Although at sea level, it has been established that there is a relationship between mortality in PH and some variables measured in CPET, such as peak VO2 and respiratory equivalents [4, 5], the results of these studies cannot be applied to patients who reside at high altitude due to the differences in the response to exercise, ventilatory efficiency and gas exchange variables related to the decrease in PB. For this reason, prospective studies in patients with PH are required to establish which physiological variables during exercise are related to mortality and which cut-off point has the best prognostic significance.

5. Conclusions

At high altitude, patients with PH present severe gas exchange alterations during exercise. Although there were no differences in hemodynamics at rest or in exercise capacity between patients with PAH and CTEPH, those with CTEPH had greater dyspnea, ventilatory inefficiency, and alterations in gas exchange during exercise. The CPET allowed the identification of these alterations related to the pathophysiology of the CTEPH that could explain the lower functional class and dyspnea in these patients.

Abbreviations

AT, anaerobic threshold; BP, barometric pressure; CPET, cardiopulmonary exercise test; CTEPH, chronic thromboembolic pulmonary hypertension; FEV1, forced expiratory volume in 1 s; fR, respiratory frequency; FVC, forced vital capacity; HR, heart rate; MVV, maximal voluntary ventilation; PaCO2, carbon dioxide arterial pressure; Pa-ETCO2, arterial end-tidal carbon dioxide pressure gradient; PaO2, oxygen arterial pressure; PA-aO2, alveolar–arterial oxygen gradient; PAH, pulmonary arterial hypertension; PETCO2, end-tidal carbon dioxide pressure; PH, pulmonary hypertension; PIO2, inspired oxygen pressure; RER, respiratory exchange ratio; SaO2, arterial oxygen saturation; VCO2, carbon dioxide production; VO2, oxygen uptake; VO2/HR, oxygen pulse; VD/VT, dead space to tidal volume ratio; VE/VCO2, ventilatory equivalent for carbon dioxide; VE, minute ventilation; VT, tidal volume; WR, work rate.
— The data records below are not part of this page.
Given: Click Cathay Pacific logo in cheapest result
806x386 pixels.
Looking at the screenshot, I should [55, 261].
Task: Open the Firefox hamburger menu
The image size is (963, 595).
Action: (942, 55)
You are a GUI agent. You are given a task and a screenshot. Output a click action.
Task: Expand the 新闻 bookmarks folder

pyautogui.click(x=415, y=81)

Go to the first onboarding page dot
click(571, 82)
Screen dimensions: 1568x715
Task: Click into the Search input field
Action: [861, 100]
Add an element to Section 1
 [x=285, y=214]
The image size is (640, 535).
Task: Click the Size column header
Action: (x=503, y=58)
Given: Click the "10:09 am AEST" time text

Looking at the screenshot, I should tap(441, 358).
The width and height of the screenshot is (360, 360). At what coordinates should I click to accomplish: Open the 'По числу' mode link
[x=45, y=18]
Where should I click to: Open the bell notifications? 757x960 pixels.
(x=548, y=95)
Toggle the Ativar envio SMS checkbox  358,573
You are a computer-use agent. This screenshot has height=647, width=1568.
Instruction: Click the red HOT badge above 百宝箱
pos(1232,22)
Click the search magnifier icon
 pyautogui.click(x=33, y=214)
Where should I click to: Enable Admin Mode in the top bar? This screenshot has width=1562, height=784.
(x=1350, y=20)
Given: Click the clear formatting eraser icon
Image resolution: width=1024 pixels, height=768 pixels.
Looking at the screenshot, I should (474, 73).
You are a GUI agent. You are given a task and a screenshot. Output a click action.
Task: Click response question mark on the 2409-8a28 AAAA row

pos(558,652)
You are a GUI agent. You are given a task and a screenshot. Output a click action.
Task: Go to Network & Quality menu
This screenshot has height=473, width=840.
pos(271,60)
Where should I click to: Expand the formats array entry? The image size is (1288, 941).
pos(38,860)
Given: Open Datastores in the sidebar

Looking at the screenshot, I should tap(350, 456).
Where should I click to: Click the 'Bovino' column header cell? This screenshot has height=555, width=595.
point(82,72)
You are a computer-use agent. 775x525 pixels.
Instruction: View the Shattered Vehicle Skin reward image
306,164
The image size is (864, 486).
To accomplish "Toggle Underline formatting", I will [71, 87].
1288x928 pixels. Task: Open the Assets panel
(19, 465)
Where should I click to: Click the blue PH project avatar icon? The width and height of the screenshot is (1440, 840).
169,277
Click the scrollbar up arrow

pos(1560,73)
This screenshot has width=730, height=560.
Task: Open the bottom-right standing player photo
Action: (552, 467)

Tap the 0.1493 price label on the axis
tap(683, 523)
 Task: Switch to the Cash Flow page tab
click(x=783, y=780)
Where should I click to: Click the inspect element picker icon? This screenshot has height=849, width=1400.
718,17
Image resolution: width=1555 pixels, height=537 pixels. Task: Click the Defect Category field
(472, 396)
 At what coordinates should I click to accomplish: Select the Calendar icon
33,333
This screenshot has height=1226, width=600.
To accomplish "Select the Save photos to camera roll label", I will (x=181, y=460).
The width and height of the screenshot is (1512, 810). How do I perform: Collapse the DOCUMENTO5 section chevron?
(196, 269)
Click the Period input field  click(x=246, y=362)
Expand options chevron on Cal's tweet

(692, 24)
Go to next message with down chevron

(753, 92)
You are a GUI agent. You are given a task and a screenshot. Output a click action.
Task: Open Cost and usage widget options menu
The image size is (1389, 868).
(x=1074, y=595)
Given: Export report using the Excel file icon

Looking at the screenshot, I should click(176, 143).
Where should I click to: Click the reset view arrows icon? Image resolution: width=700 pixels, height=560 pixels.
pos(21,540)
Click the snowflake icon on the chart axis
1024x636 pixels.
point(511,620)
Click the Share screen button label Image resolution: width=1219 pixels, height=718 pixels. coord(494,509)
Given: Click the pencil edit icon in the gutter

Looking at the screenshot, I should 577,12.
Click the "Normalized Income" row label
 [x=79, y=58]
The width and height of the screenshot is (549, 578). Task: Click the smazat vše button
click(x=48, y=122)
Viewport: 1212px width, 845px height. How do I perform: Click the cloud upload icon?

Availability of Data and Materials

The data set used for our analysis is available upon request from the corresponding author.

Author Contributions

MGG, RCC, CRC, and ERA designed the research study. MGG analyzed the data. MGG, RCC, CRC, KD and ERA participated in the interpretation of data. MGG and ERA wrote the manuscript and all authors contributed to editorial changes. All authors participated sufficiently in the work and have agreed to be responsible for all aspects of it.

Ethics Approval and Consent to Participate

The Research Ethics Committee of the Fundación Neumológica Colombiana approved the study and the use of the anonymous data sets (approval number 202111-26803).

Acknowledgment

Not applicable.

Funding

This research received no external funding.

Conflict of Interest

The authors declare no conflict of interest.